Polls will close at 7 p.m. Athens time (noon EDT), but a “safe” projection will not be possible until 11 p.m, according to the Ekathimerini newspaper of Greece.
Early reports suggest a high turnout.
Amidst a plethora of political parties running in the election, the conservative New Democracy (ND) party is expected to come in first, with the Socialist PASOK party finishing second. However, the two leading mainstream parties will likely have to form an uneasy coalition in order to form a new government.
PASOK, led by former Finance Minister Evangelos Venizelos, is the only one that supports Greece’s austerity program in exchange for huge bailout loans from the European Union and International Monetary Fund. Antonis Samaras, the boss of ND, has only given the austerity scheme a lukewarm endorsement.
Virtually all of the other smaller parties – regardless of political ideology -- are opposed to the bailouts and the strict economic program that Athens has imposed upon the public in response.
As a result, both ND and PASOK will likely see many of their former supporters flock to extremist parties.
Mark Lowen, a BBC correspondent in Athens, wrote: “The two big parties that have pushed through the cuts -- the Socialist PASOK and conservative New Democracy -- are expected to lose ground to a kaleidoscope of smaller, anti-austerity parties.”
Ekathimerini estimates that ND-PASOK combined will need at least 36 percent of Sunday’s poll tally to form a government with more than 151 MPs in the 300-seat Athens Parliament.
According to the latest polls, ND and PASOK combined have about 40 percent support of the electorate.
Venizelos has warned that this is the most important election Greece has faced since 1974 when the military junta collapsed.

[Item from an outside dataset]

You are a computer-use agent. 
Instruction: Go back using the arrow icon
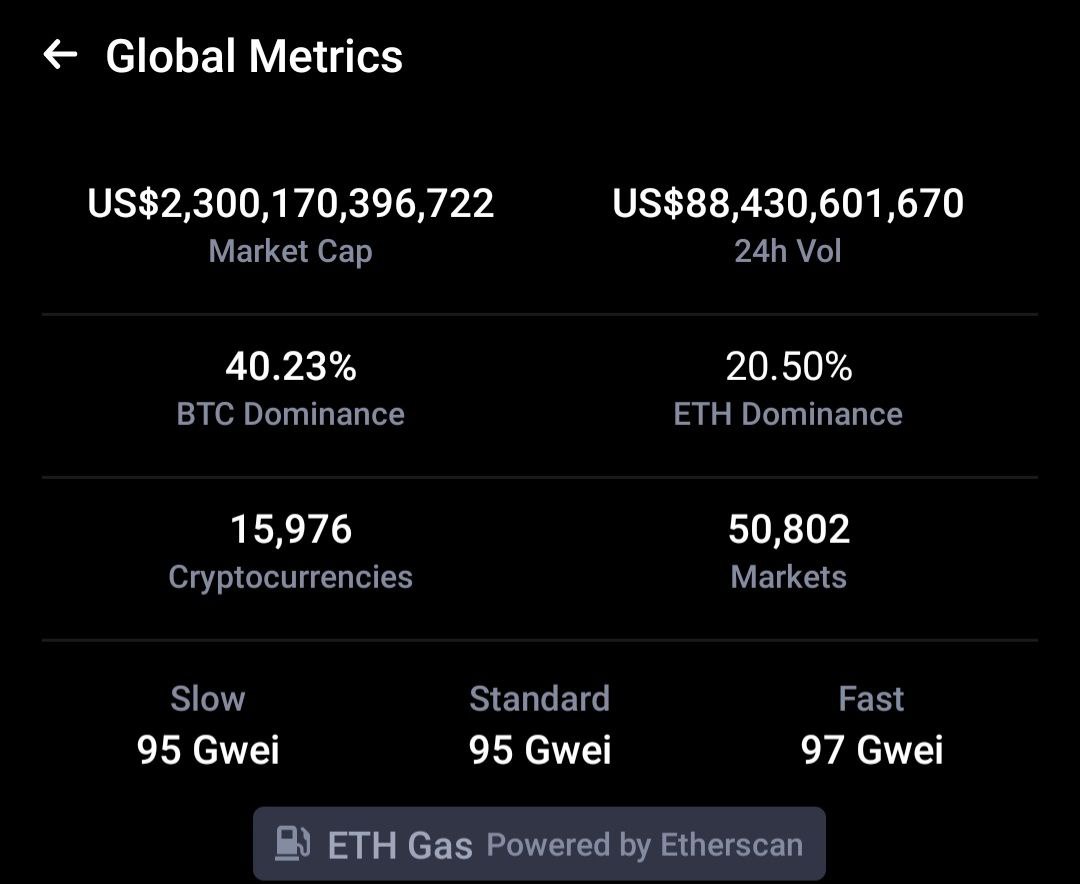coord(60,55)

“The result of this election will set our course,” he said in Thessaloniki.
Samaras, voting in the Peloponnese, said Greeks are voting for “their children’s future” and that the public wants “stability, security, growth and justice.”
Caretaker non-party Prime Minister Lucas Papademos told reporters in Athens on Sunday: “Everyone has to weigh up their choices today and decide what the country’s course will be for the next few decades.”

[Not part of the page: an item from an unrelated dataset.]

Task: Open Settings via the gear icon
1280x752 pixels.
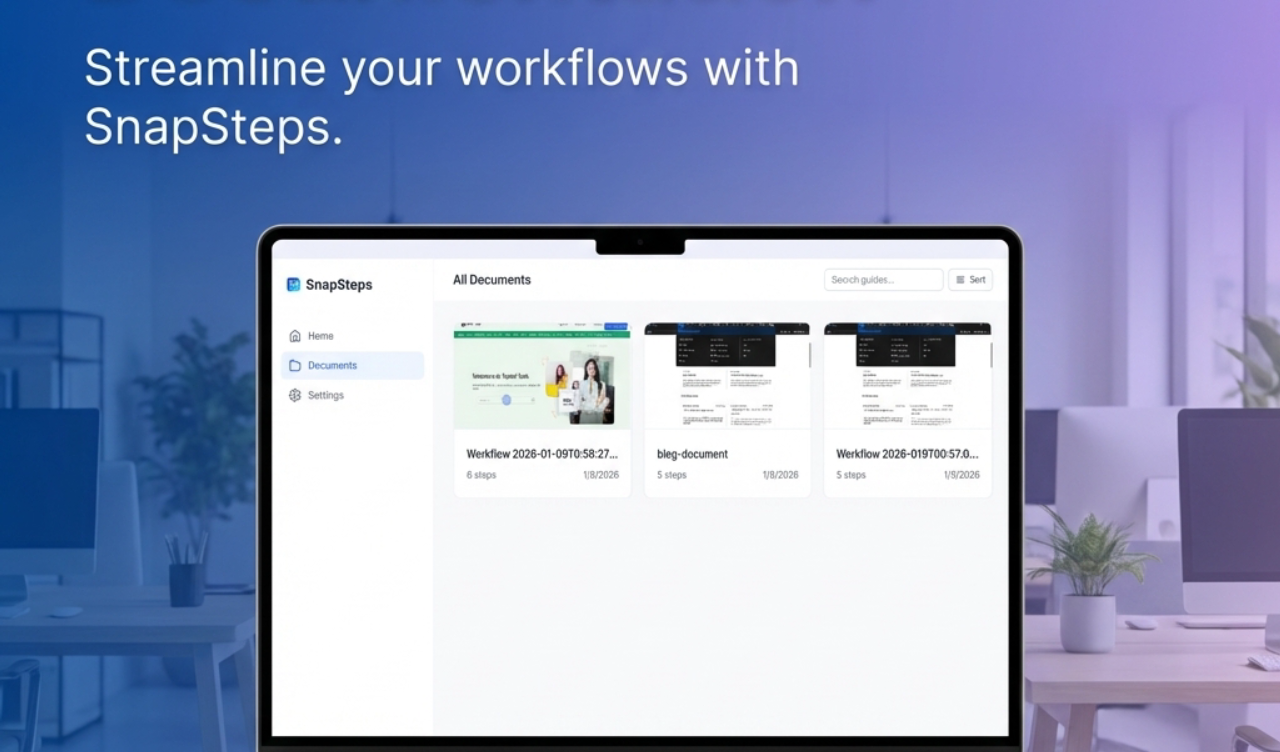Action: (295, 395)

However, political leaders of the far right and far left have warned voters that there is very little difference between the two principal parties.
Giorgos Karatzaferis, leader of the extreme right-wing Popular Orthodox Rally, said: “I would like to believe that Greeks will use whatever logic they have been left with.”
Samaras has tried to appeal to voters of the far right by promising to end illegal immigration.
Alexis Tsipras, head of the Coalition of the Radical Left (SYRIZA), which is expected to siphon off significant number of votes from PASOK, said: “People will send a strong message to all of Europe and will turn a new page, leaving behind the catastrophic political powers.”
If the smaller and fringe parties gain enough support to place members in parliament, Greece’s membership in the euro zone may be at great risk.
The BBC’s Lowen commented: “A fragmented political landscape that could derail Greece's international bailout and again raise questions over its continuing membership of the euro.”
Indeed, German Finance Minister Wolfgang Schauble has already warned that Greece will have to bear the consequences if its new government fails to abide by the terms of its EU bailouts.
Of equal urgency, the Athens government has to find another 11 billion euros in savings by June in order to keep the cash from the EU flowing and prevent a default.
ND and PASOK have dominated Greek politics for the past 40 years, and many are disillusioned with both.
One voter, a student named Maria, told Agence France Presse: I am going to vote one of the small parties. I have had enough of ND and PASOK. Ever since I was born people have just voted for them.